Nov 5, 2019
'We are calling the bottom': Analyst sees brighter outlook for pot stocks
Brighter days ahead for Canada's cannabis sector, says Cantor Fitzgerald analyst
A New York-based analyst says Canada’s cannabis sector has bottomed out, predicting several positive events in the coming year should catalyze pot stocks as valuations trade at two-year lows.
Cantor Fitzgerald Analyst Pablo Zuanic, who initiated coverage of six cannabis stocks Monday, said in a report to clients that several pot companies are attractive at current levels based on the long-term opportunity and that concerns hanging over the sector are priced in and overdone.
“We are calling the bottom on Canadian cannabis stocks and think positive catalysts far outweigh negative ones,” Zuanic said in the report. He initiated coverage of Aphria Inc. and Organigram Holdings Inc. with “overweight” ratings, while Aurora Cannabis Inc., Canopy Growth Corp. and Tilray Inc. were assigned “neutral” ratings. Hexo Corp. was assigned an “underweight” rating.
Zuanic attributed his bullishness to strong growth seen in Canadian recreational cannabis sales, an increase in retail store openings, the pending roll-out of Cannabis 2.0 products such as vapes and edibles, further sector consolidation, and potential interest from major consumer packaged goods companies partnering with pot companies. Some risks to his outlook include potential changes to regulations amid the U.S. vaping-related health crisis and lower prices that may result in expansion delays.
Zuanic sees the Canadian cannabis recreational market expanding to $2.44 billion in sales in 2020 and $4.5 billion by 2022, which is generally in line with what other analysts have estimated. He also forecast a Canadian medical cannabis market of $850 million by 2022, while the international medical market is estimated to reach $2.7 billion.
“We think retailers and consumers will become more discerning about suppliers and brands, and we believe smaller companies may not be well equipped to meet the demand for derivatives,” Zuanic said.
Canada is likely to end 2020 with 1,000 pot stores across the country, double the current amount, while upcoming provincial deregulation, such as Ontario allowing producers to ship products directly to retailers, should improve any issues with distribution, Zuanic said.

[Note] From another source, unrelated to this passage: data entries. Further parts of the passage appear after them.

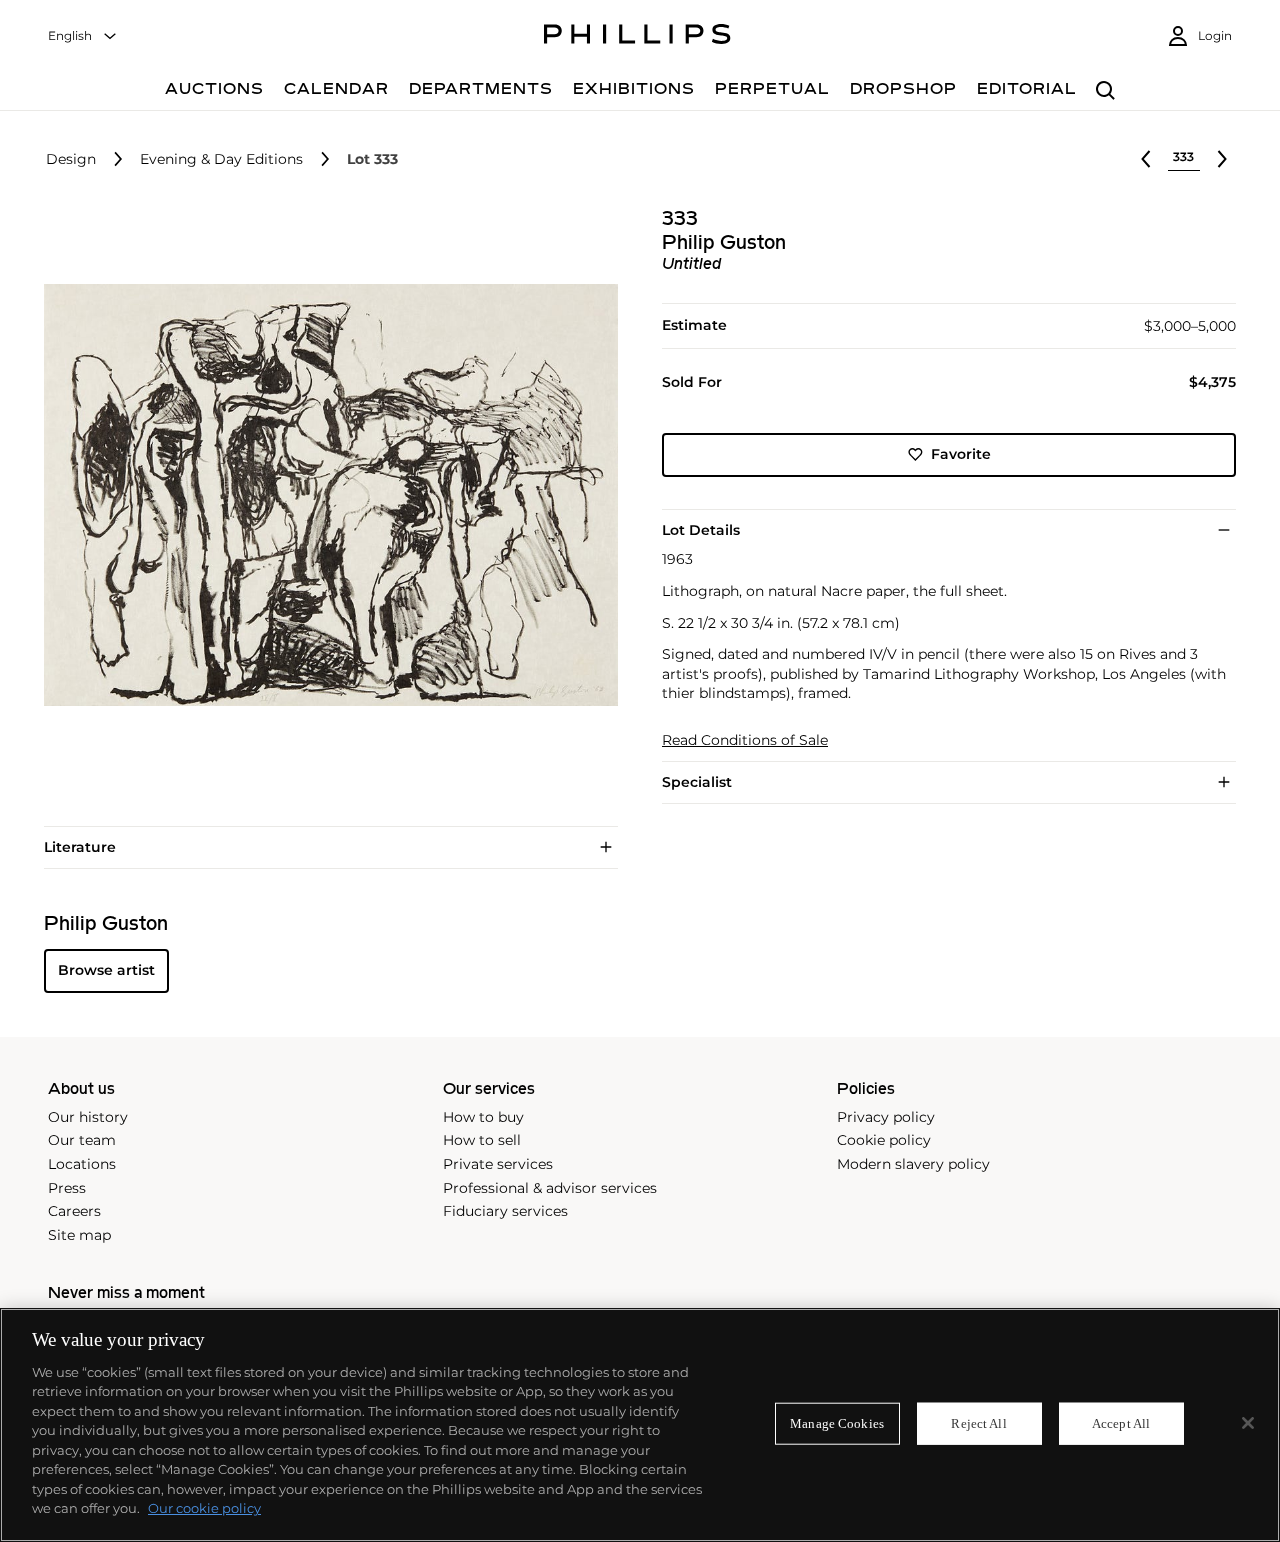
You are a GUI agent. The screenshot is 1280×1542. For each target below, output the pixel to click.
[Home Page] (637, 37)
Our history (88, 1117)
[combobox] (83, 36)
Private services (498, 1164)
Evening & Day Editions (221, 159)
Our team (82, 1140)
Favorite (961, 454)
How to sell (482, 1140)
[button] (325, 495)
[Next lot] (1222, 159)
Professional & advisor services (550, 1188)
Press (67, 1188)
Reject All (978, 1423)
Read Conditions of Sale (745, 740)
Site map (79, 1235)
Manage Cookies (837, 1423)
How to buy (483, 1117)
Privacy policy (886, 1117)
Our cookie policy (204, 1508)
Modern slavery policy (913, 1164)
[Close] (1248, 1423)
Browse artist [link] (106, 970)
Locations (82, 1164)
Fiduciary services (505, 1211)
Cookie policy (884, 1140)
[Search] (1105, 91)
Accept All (1121, 1423)
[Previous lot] (1146, 159)
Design (71, 159)
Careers (74, 1211)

Interestingly, Zuanic didn’t factor in sales of CBD products into the U.S. market for the Canadian cannabis companies on his coverage radar given a fragmented U.S. market and lack of visibility on how CBD is regulated. Still, he projects the U.S. CBD market to reach US$15 billion in sales by 2023, up from US$2 billion in 2018.
“The CBD industry remains poorly regulated, but preliminary studies have found CBD can help with anxiety, cognition, movement disorders, and pain. If true, this could certainly add more consumers to the total cannabis market,” Zuanic said.